The iREACH Model reproduces the evolution during development of various kinematic and dynamical aspects of infant reaching , the evolution of submovements and corrective movements, the progressive regularization of the speed profile toward a bell shape patter, and some phenomena related to Bernstein’s df problem. Of importance, all these phenomena are reproduced by the same model, which therefore furnishes an integrated interpretation of the developmental mechanisms underlying them. The iREACH model is unique because it analyzes reaching at different stages of development (cover 40 simulated months from its onset), allowing it to reproduce and account for the features of reaching in different developmental stages, not only at the end of its acquisition process. The model integrates the core hypotheses of three motor control theories: (a) the reinforcement learning theory; (b) the equilibrium points hypothesis (EPH); (c) the minimum variance theory.
Arm proprioception and Object Position (Array) - Ten 21*21 2D neural maps encoding arm posture, speed of joints and the hand-target movement on the basis population code. The first 5 encode information about the two shoulder and elbow angles and their angular position in combined fashion. The other 5 maps encode information about the shoulder and elbow angles and the angular vectorial hand-target distance.
Arm Joint Torques (Vector) - Target shoulder and elbow torques from Muscle Model which is used by the simulated robotic arms in the tests.
Desired EPs (vector) - Actor outputs the equilibrium points (EPs) of the shoulder and elbow angles in a two unit vector. This is then added an exploratory noise.
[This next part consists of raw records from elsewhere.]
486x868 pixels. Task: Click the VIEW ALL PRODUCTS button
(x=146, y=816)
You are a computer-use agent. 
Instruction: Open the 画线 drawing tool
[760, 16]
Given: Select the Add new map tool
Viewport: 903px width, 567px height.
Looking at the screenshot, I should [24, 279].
Actual EPs (vector) - The desired EPs are altered using high level noise computed on the basis of a first-order filtered noise to allow controlled exploration. This noisy EPs are the actual EPs sent to Muscle Model for action.
Torques (vector) - To simulate the signal-dependent noise in the model, the torques issued to the arm are affected by a disturbance whose amplitude depends linearly on the (absolute) signal generating the muscle torques.
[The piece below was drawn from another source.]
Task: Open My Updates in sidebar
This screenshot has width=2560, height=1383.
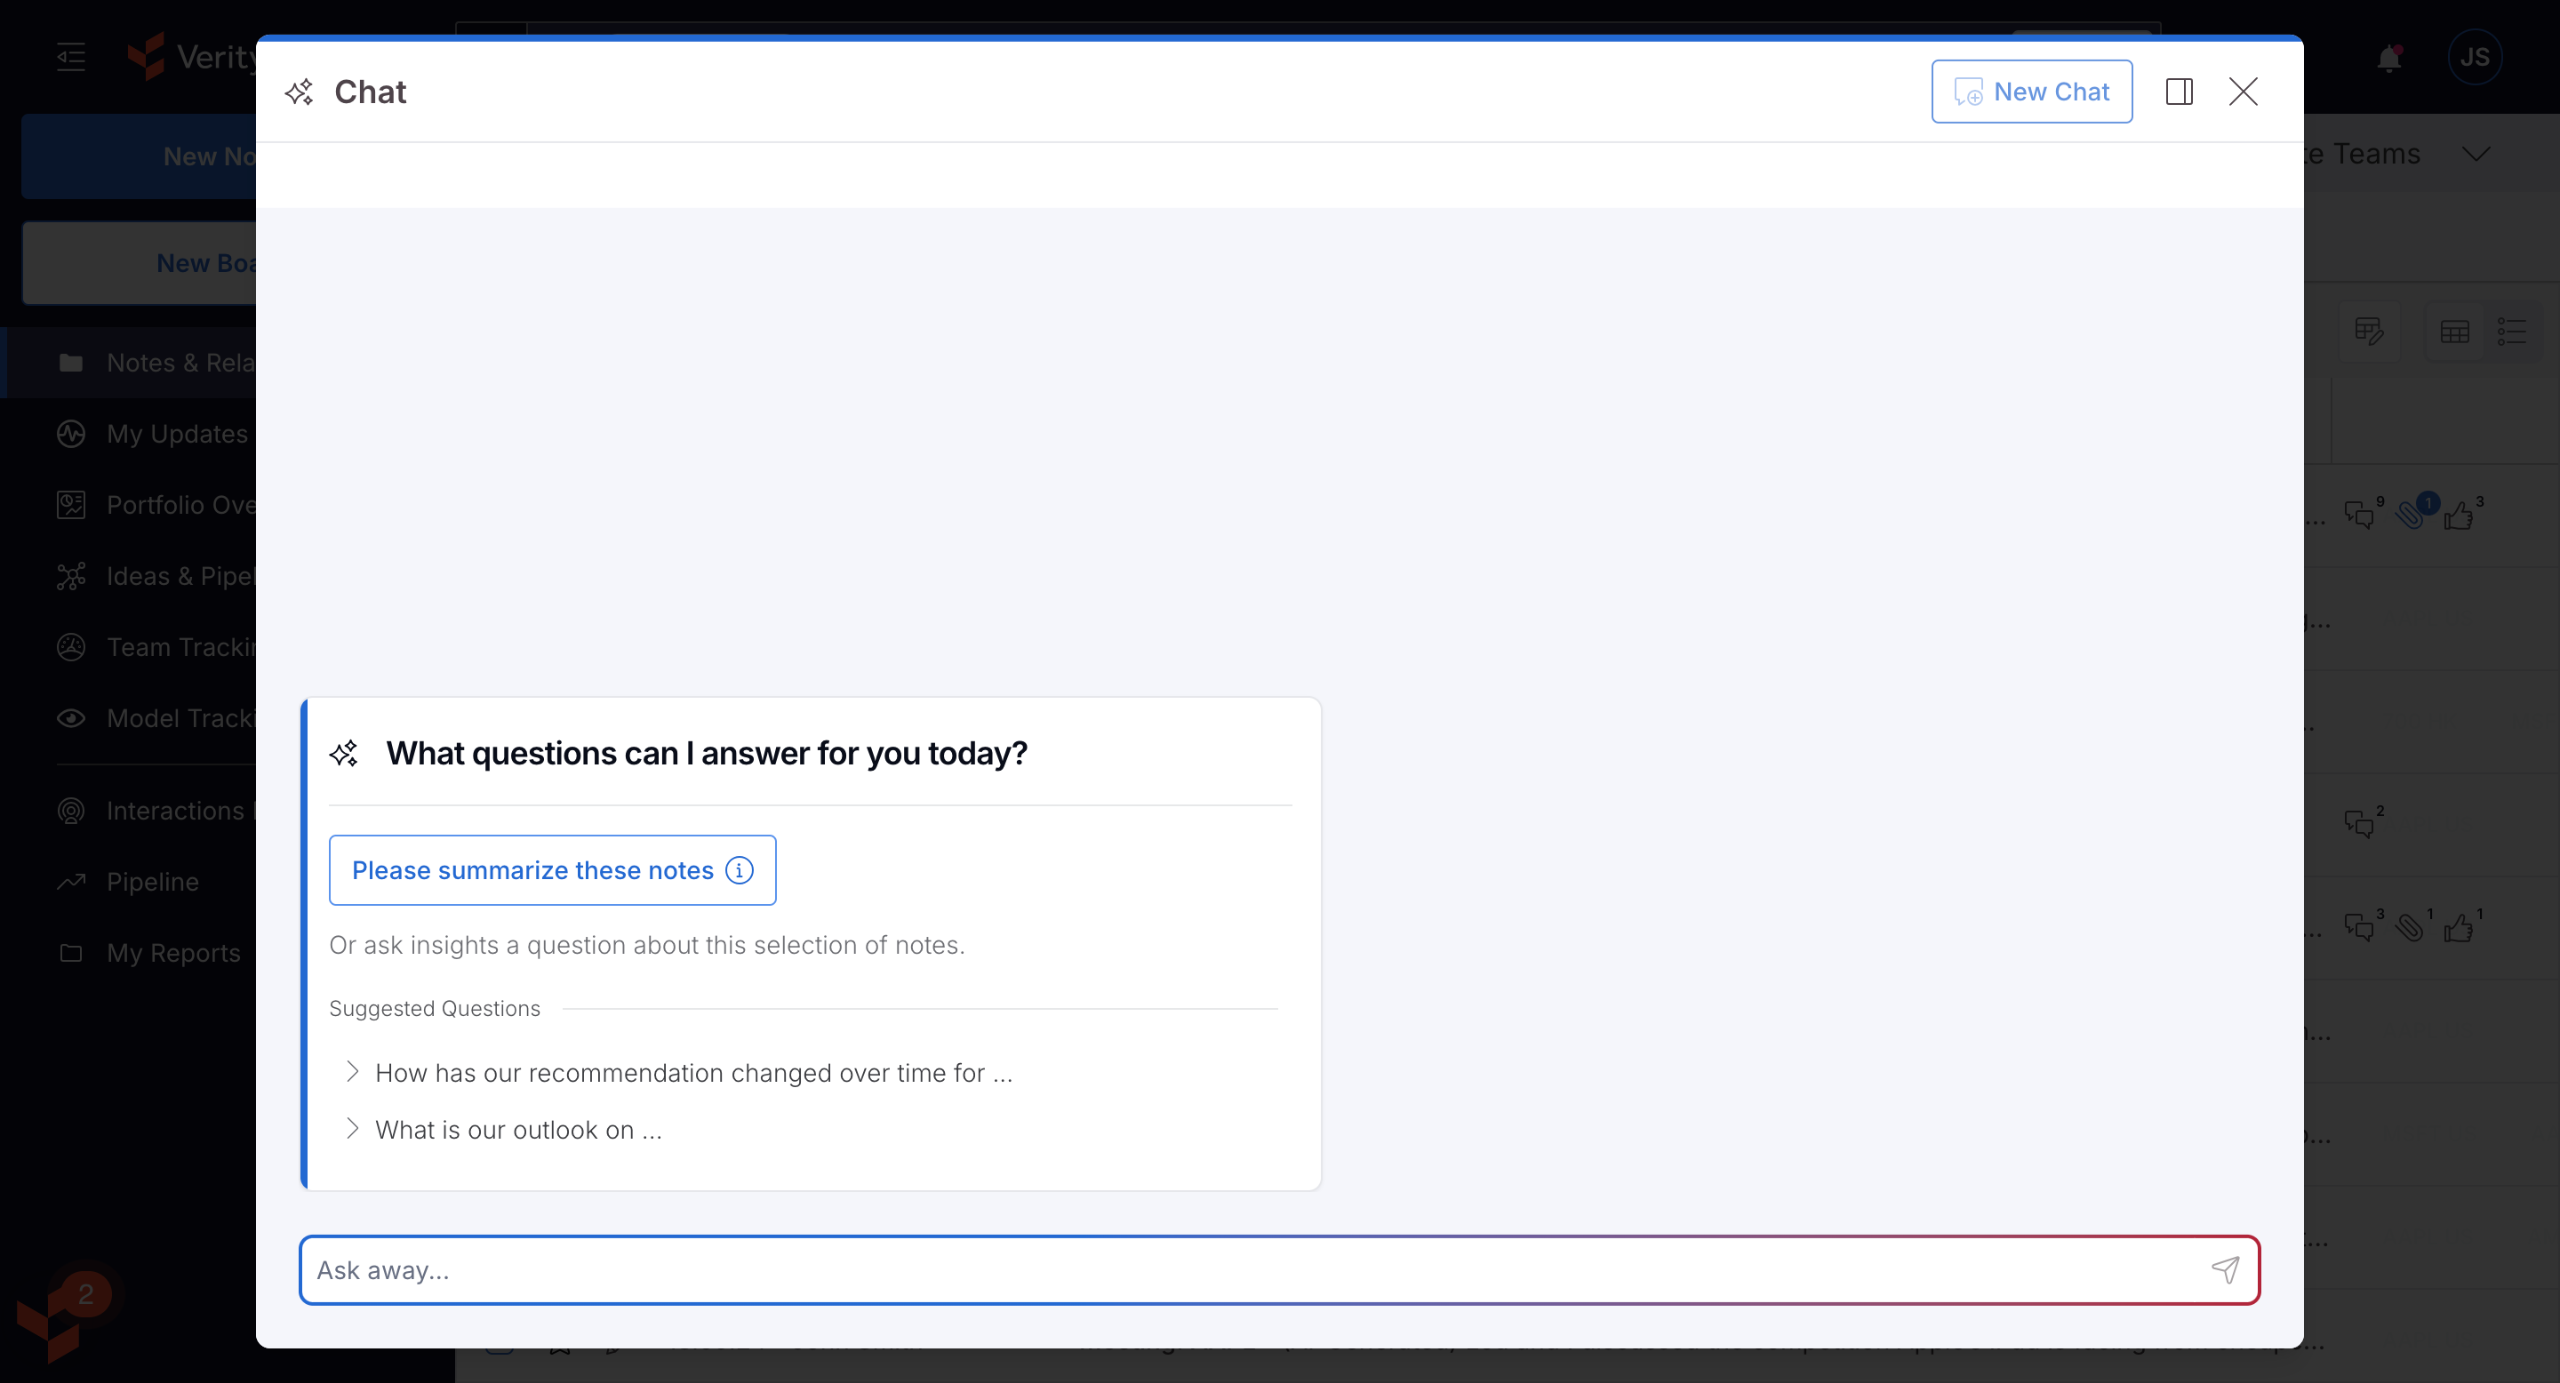Action: click(x=176, y=434)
In this diagram, thin arrows represent information flows, whereas bold arrows represent all-to-all connection weights trained on the basis of the RL algorithm. The dashed line represents the critic’s TD-error learning signal.
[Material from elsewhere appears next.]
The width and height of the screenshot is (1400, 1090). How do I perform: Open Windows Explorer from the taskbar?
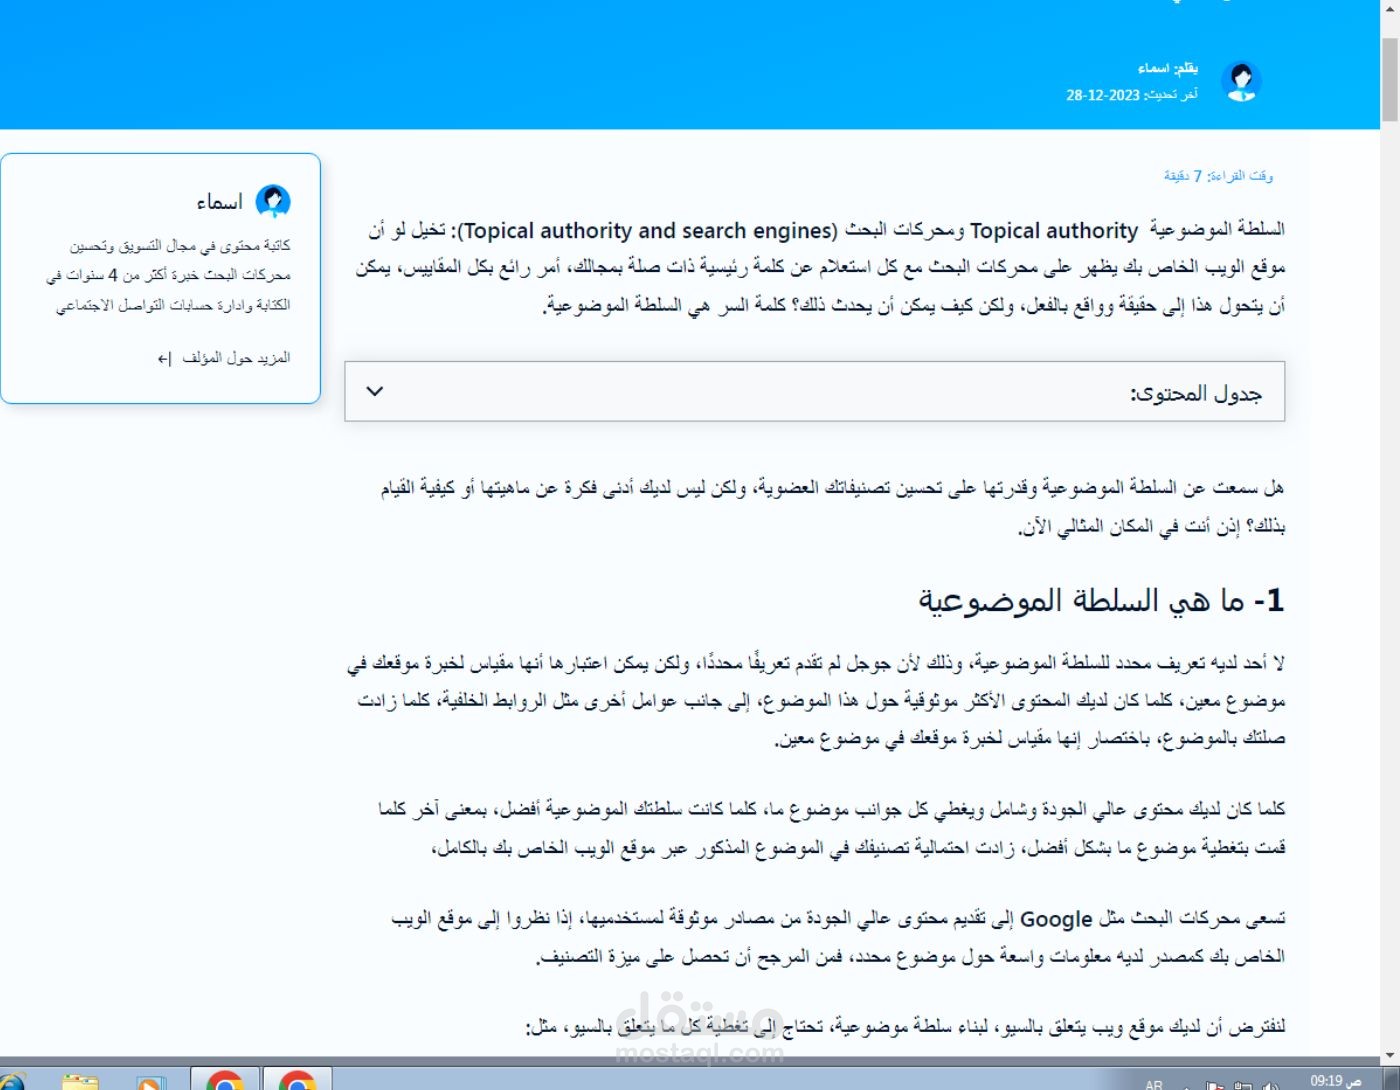[x=80, y=1080]
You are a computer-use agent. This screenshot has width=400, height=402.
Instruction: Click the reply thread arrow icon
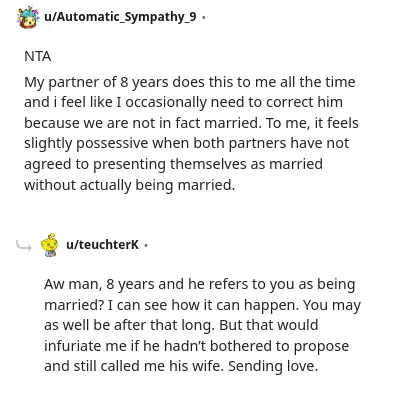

The diagram shows the actor-critic model, formed by the "actor" and "critic" components which learn on the basis of the temporal difference learning rule (TD). Both components receive information about arm posture, the speed of joints, and the hand-target distance. This information is encoded in 2D neural maps on the basis of population codes.
Before being sent to the arm, the output signals of the actor are modified with two sources of noise. The noise generation is important to encourage exploration and also to generate an important trade-off between the RL drive to generate fast movements and the need for slow movements to improve accuracy.
Figure 2: Key Hypotheses and Target Phenomena
The integration of reinforcement learning (RL), the equilibrium point hypothesis (EP), and the minimum variance theory (MVT; linked by the inner circle) leads the model to generate a developmental trajectory that allows the model to reproduce and predict several empirical data (outer circle), most of which (reported in bold), have not been addressed by previous models.
Submodules (click to view and edit)
Actor-Critic RL Module - The simulated arm used in the model was controlled by an actor-critic RL model used to mimic the trial-and-error learning processes of infants. The specific actor-critic model used had two main components, the "actor" and the "critic" and learns on the basis of the temporal difference learning rule. Both components receive information about hte arm postures, the speed of joints, and the hand-target distance. The critic uses two evaluations, and the reward to compute reward prediction error.
Exploratory Noise Module - Exploratory Noise allows the model to randomly perturb the movements to evaluate the consequences of the perturbation and improve actions accordingly.
Muscle Model - The Muscle Spring-Damping model computes the appropriate muscle torques using the actual EPs and the desired joint angles and joint-velocity. Before muscle torques are relayed, they are introduced to second signal-dependent noise (MVT).
The huge literature on reaching behaviour is still deficient in terms of having a unified model which describes development of motor control processes. This model attempts to build a computational framework by using three key hypotheses: a) Reinforcement Learning which uses trial and error based learning and without this no learning will occur. b) Equilibrium Point Hypothesis which posits that motor control is achieved by using desired EPs c) Minimum variance theory using which the end movement precision is achieved.To model the development in reaching in infants, this model makes a thoughtful use of Reinforcement learning, Equilibrium Points and controlled Noise that together drives the progressive refinement of the reaching behavior. The model learns how to make coarse movements at first by using equilibrium points corresponding to the target position. This is followed by fine tuning of the motion as the end of movement is reached to perform a more accurate and refined movement. The movement gets better and efficient as the learning continues with the development and approaches the bell shaped speed profile as found in the adults. The model efficiently reproduces the experimental data from the study of development of reaching in infants and it also makes some meaningful predictions which lay a ground of future research.